When the original Dunalley holiday home was demolished due to bush fire on the site in 2013, it was essential construction methods for the new build met with strict fire requirements.
Perched in amongst rugged coastline and bush surround, and exposed to all the elements, building a home made predominantly from concrete was going to work effortlessly with the landscape, as well as tackle the brief precisely.
The Younger house is “solid and protecting, yet connects with the vast landscape and vista”, says Tanner. The home is built from insulated precast concrete, and steel and glass, using semi-modular construction methods, and composing two separate wings for sleeping and living.
Raw Tasmanian Oak counterpoints the core structural materials. The modular construction method was ideal considering the remote site, modest budget, speedy time frame requirements, and minimal waste and removal costs.
Large expanses of glass were high on the wish list to truly maximise the unity between home and landscape. “The architecture is set low in response to the scale of surrounding landscape. Ultimately any remote Tasmanian building is engulfed by the supremacy of its context”, states Tanner.
The sleeping wing sits into the land at the rear affording it a quiet and protected feel.

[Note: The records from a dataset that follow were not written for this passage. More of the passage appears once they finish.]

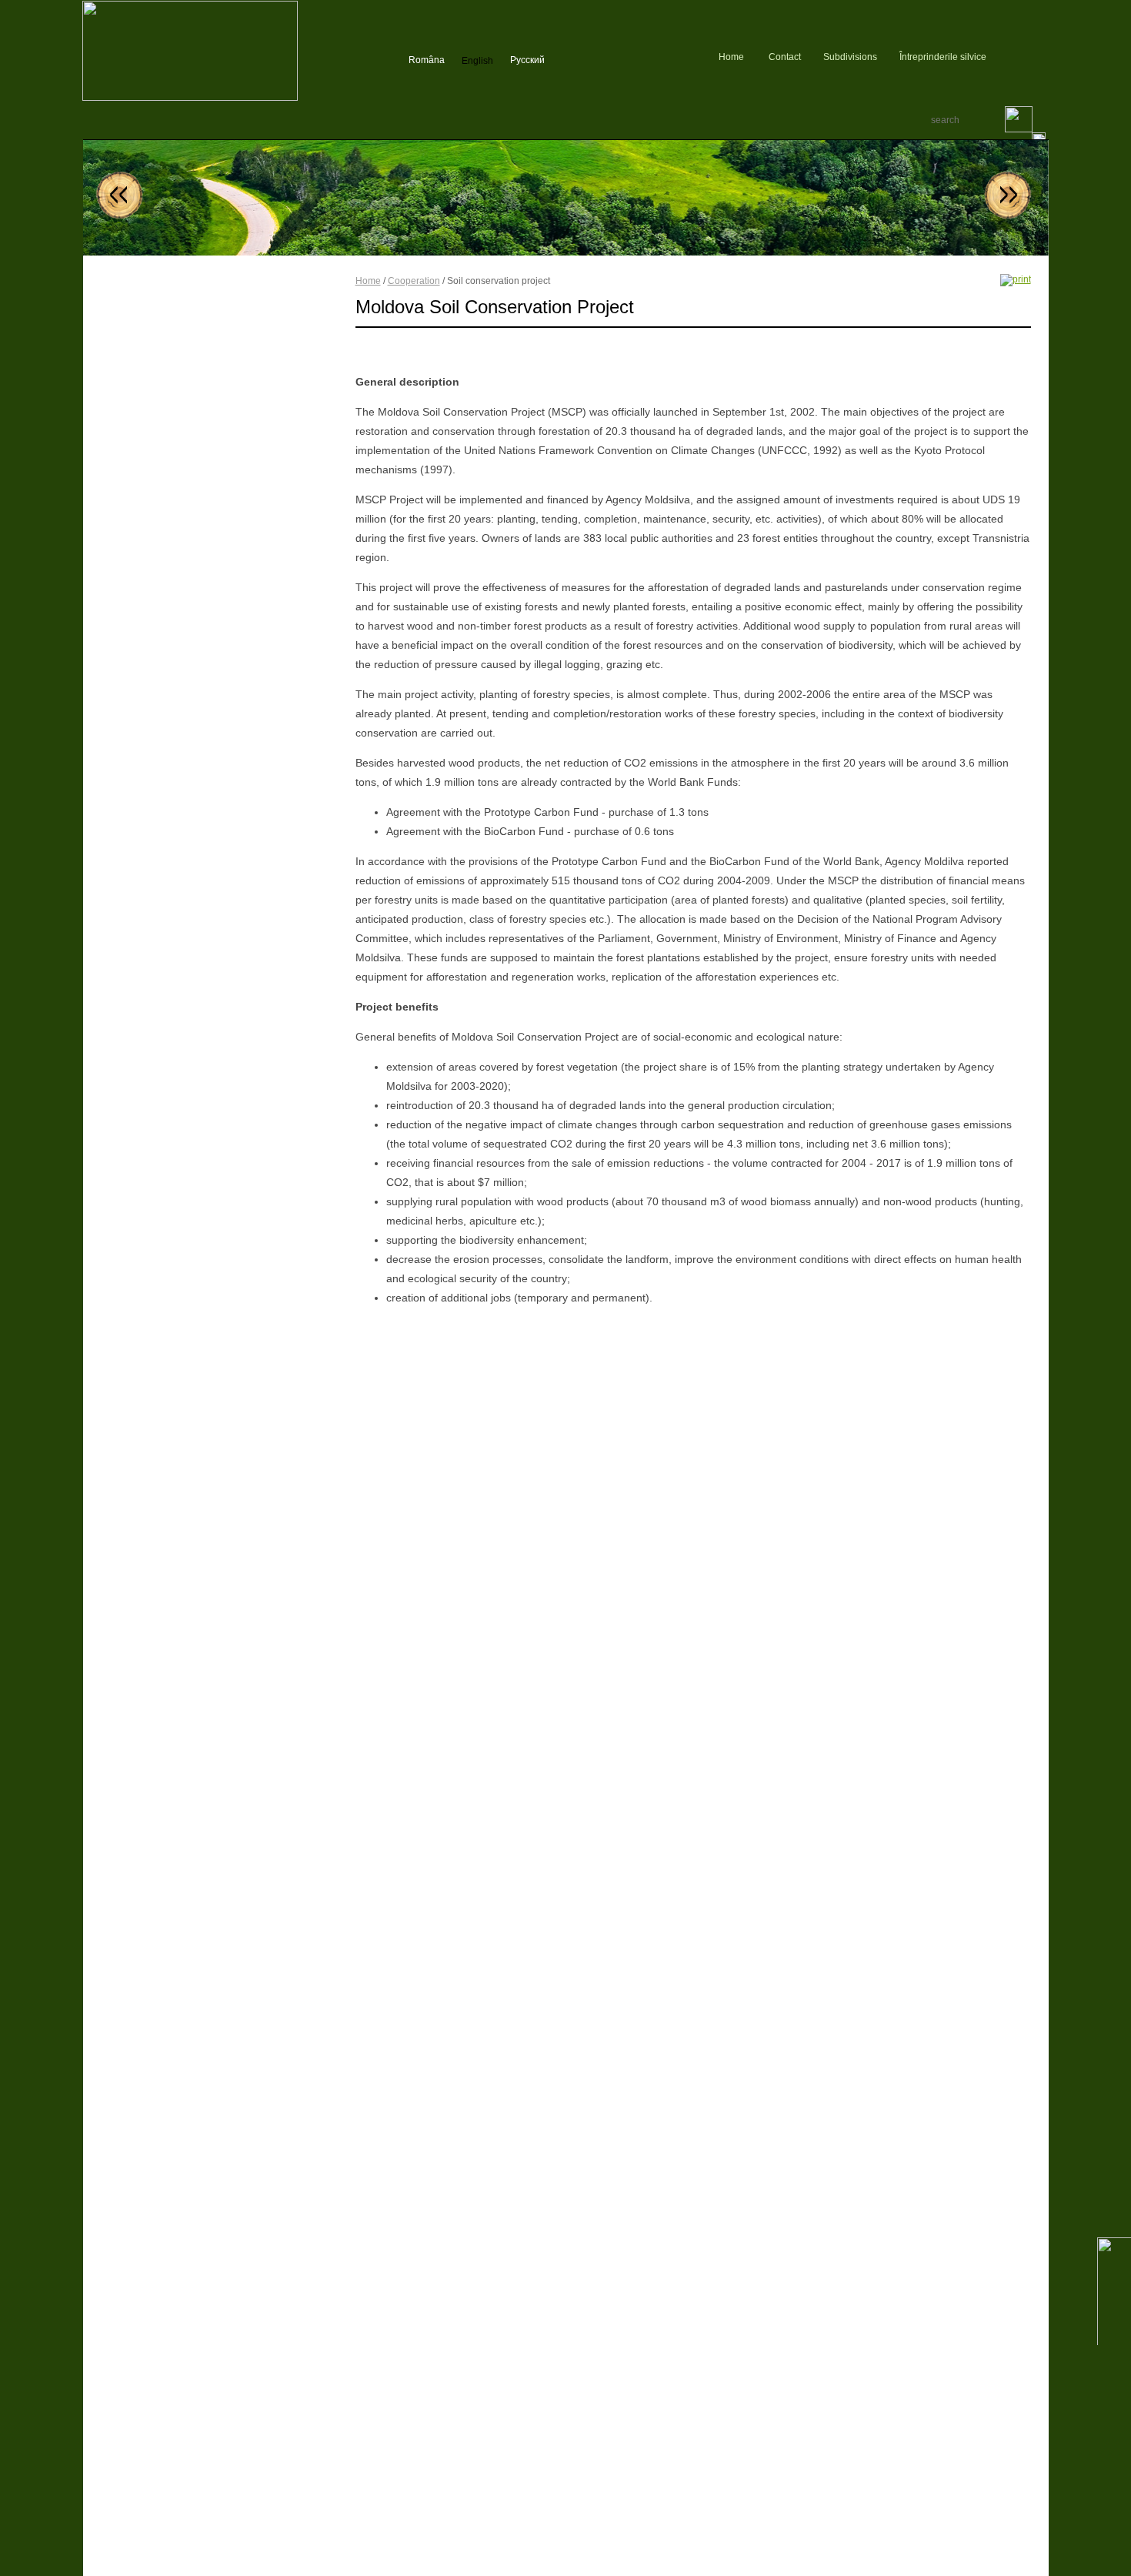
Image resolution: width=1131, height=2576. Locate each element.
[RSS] (1019, 57)
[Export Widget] (1042, 57)
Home (731, 57)
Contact (785, 57)
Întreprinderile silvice (942, 57)
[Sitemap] (999, 57)
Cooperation (414, 281)
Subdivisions (850, 57)
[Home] (190, 97)
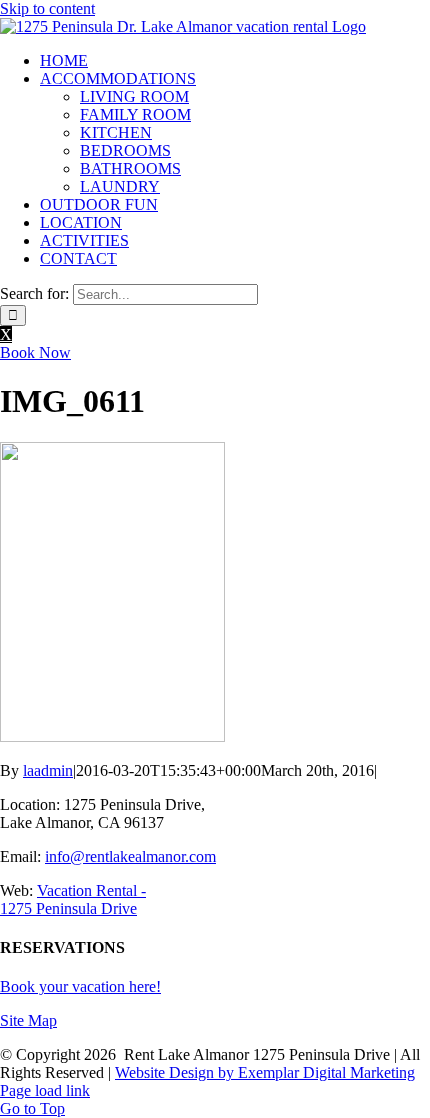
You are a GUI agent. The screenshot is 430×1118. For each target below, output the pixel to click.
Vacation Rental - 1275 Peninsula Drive (73, 899)
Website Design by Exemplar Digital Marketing (265, 1072)
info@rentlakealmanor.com (130, 856)
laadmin (48, 770)
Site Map (28, 1020)
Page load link (45, 1090)
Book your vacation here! (80, 986)
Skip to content (47, 8)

The living ‘social pavilion’ sits slightly raised at front appearing as if almost hovering. The large 12mm toughened window expanse protecting from the north-westerly is compensated by the building’s high thermal mass, solar gain and internal insulation.
The insulated precast concrete elements of the home are all prefabricated off-site in a smooth steel-bed finish, while internally the concrete insulated floor slab is constructed in-situ.
The rough and basic elements of a raised cast iron fire pit create a functional bookend for the long axial deck acting as both a beacon and a symbol of the forces that transformed the site.
The sophisticated shell still retains the essence of the original shack with its open design, overall simplicity and surfaces that work with the salt water and sand elements. Tanner can take total credit for creating a home that gives a great sense of protection and peace, yet is also dramatic and humble within its exposed and rugged environment.